The statement my ex-husband made shows this so clearly. Because male headship and female submission is pushed so heavily in complementarian theology, which is very closely tied to Reformed theology, it paves a broad road to male spousal abuse and crushing belief systems. Women become doormats and men become domineering, not because the Scripture teaches such a thing, but because it fits so nicely within a patriarchal framework. Because complementarianism was a reaction to feminism (not egalitarianism, an important distinction), the main issue it addressed was the rise of female empowerment. It doesn’t say that men get to decide everything, but what it did say was female empowerment within the church is dangerous. Reactionary teaching on secondary matters not pertaining to the core of the gospel opens the door to those teachings becoming gospel. That is the lie.
It’s a very devious lie, too. After all, the Bible does seem to teach “differing roles but equal in worth.” And those teachings from 2,000 years ago are then applied to modern day home and church constructs. The teachings themselves were written at a time when men and women sat on separate sides of the synagogues and churches. Women were not permitted to speak in religious settings at all, had to have their heads covered, couldn’t wear jewelry or bring any sort of attention to their physical appearance (1st Corinthians 11).

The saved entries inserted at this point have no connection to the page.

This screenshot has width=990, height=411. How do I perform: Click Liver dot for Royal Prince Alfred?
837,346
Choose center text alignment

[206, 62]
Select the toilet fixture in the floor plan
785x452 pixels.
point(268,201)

The lie is that because men need to have headship over their wives and children, it means he will be accountable for their actions. This is clearly taking out of context the teaching of Paul, who had a list of requirements for men wanting to be pastors (1 Timothy 3), that they needed to have “control” over their homes, so to speak. The idea was that a pastor needed to be held to a higher standard when it came to his home life, and doesn’t even touch on the idea that all men must answer for their wives and children.
But the line isn’t hard to track, is it? The line from orderliness in the home and church to the crushing weight of responsibility and accountability for your wife or children’s behavior, before God. It makes total sense. If men actually think this is true, it’s no wonder they crack down on their wives and children’s behavior. This clearly leads to all forms of abuse – if a man can’t control his family, he will be held accountable before God for it. So therefore, he must control them and make sure they act in a way that won’t get him in trouble.
In short, this modern teaching has led to devastating consequences. Nowhere in the Bible will you see the words “complementarianism” or “egalitarianism.” But one of those teachings stresses the importance of male authority and the other doesn’t. One stresses the importance of equality and fairness, while the other stresses differences and roles. One places the impetus on our identity not being found in our differences, and one places the impetus on our identity needing to include our differences. And that is the lie.